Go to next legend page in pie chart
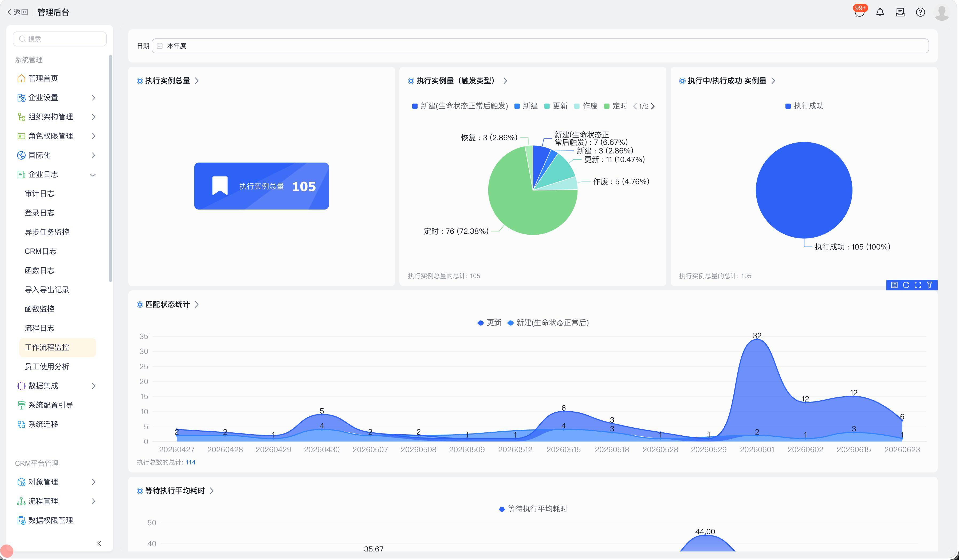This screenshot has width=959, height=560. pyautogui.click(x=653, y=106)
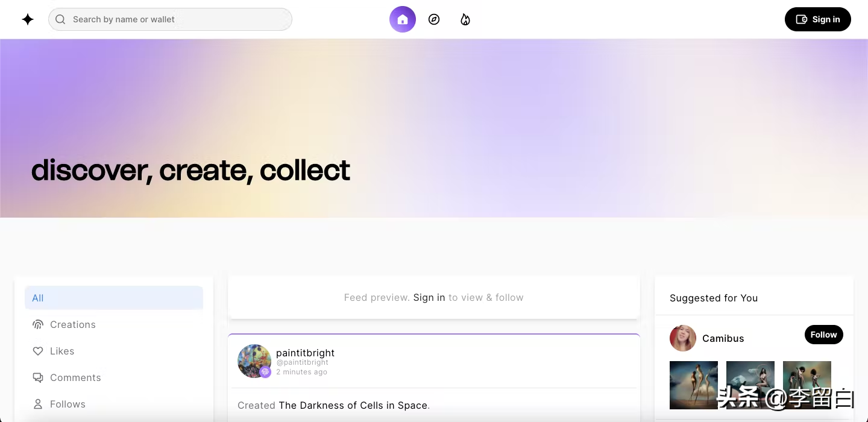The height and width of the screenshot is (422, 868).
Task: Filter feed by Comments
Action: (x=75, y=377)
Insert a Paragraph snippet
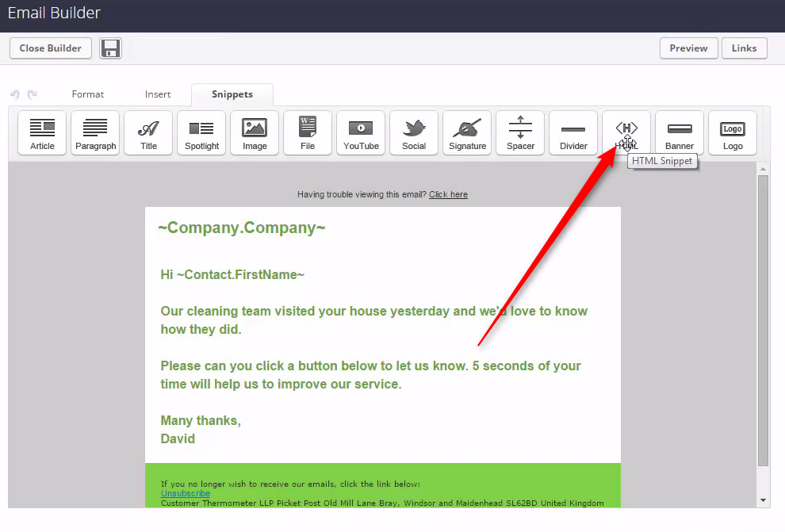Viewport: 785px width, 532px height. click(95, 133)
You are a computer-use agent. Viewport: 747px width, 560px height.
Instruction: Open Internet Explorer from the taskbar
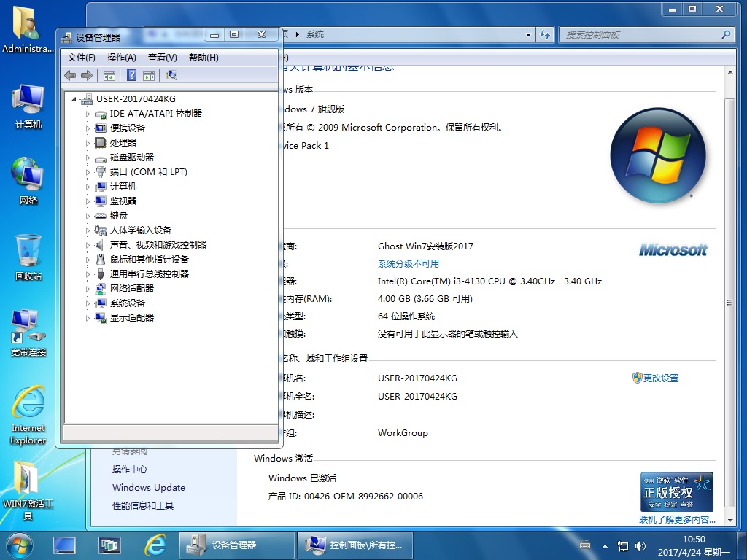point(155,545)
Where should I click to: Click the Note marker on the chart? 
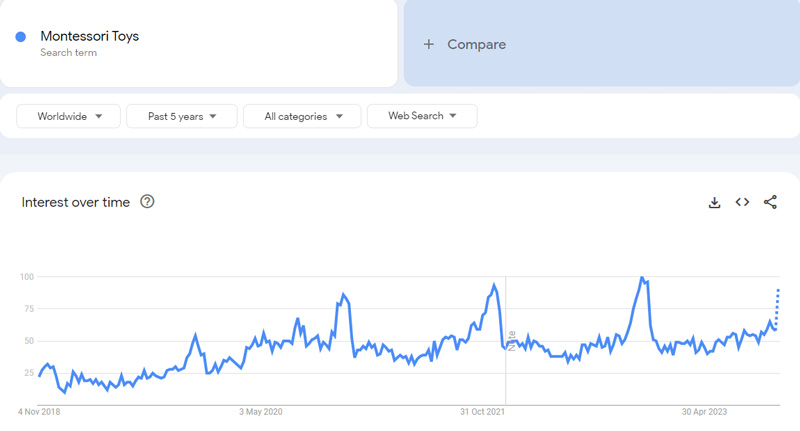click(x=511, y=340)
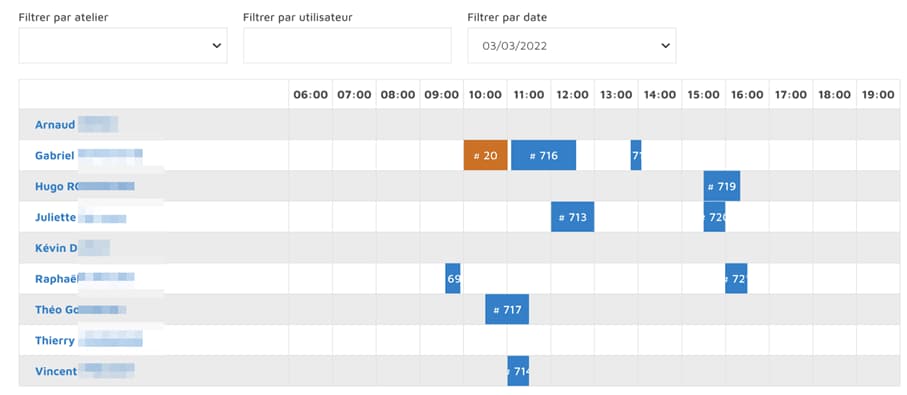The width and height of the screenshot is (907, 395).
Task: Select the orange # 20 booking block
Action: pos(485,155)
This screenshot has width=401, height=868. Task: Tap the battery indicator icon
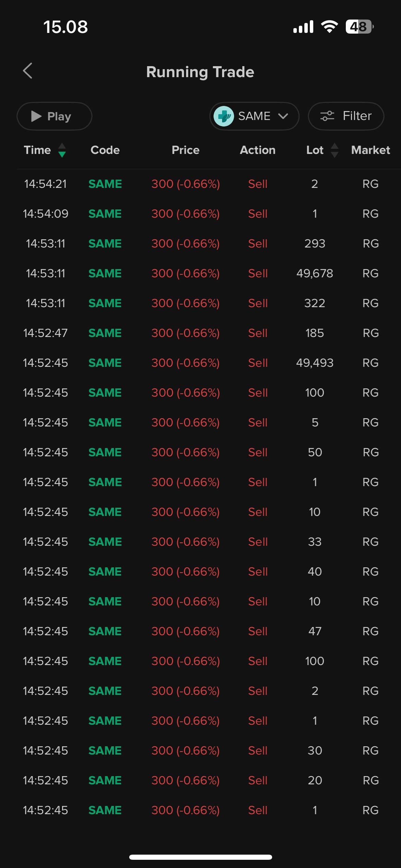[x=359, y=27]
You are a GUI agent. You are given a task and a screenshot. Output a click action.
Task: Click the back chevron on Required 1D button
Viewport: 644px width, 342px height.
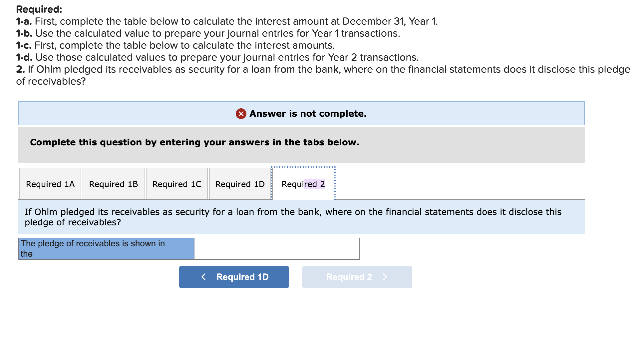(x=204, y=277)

___

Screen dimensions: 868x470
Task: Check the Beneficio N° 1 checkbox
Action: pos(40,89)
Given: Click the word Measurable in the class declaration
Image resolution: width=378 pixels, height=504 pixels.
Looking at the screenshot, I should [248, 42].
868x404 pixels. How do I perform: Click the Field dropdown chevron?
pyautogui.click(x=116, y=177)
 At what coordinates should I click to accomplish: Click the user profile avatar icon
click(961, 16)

___

INSTRUCTIONS TO FOLLOW: Please output, exactly as written, the lines above from the one holding "Go to next legend page in pie chart" through the one holding "You are a computer-use", both included, with the pictures omitted.

SOLUTION TO THE EXERCISE:
Go to next legend page in pie chart
This screenshot has width=959, height=560. pyautogui.click(x=653, y=106)
The height and width of the screenshot is (422, 868).
Task: Filter feed by Comments
Action: (x=75, y=377)
Insert a Paragraph snippet
Viewport: 785px width, 532px height. click(95, 133)
You are a computer-use agent. Viewport: 747px width, 560px height.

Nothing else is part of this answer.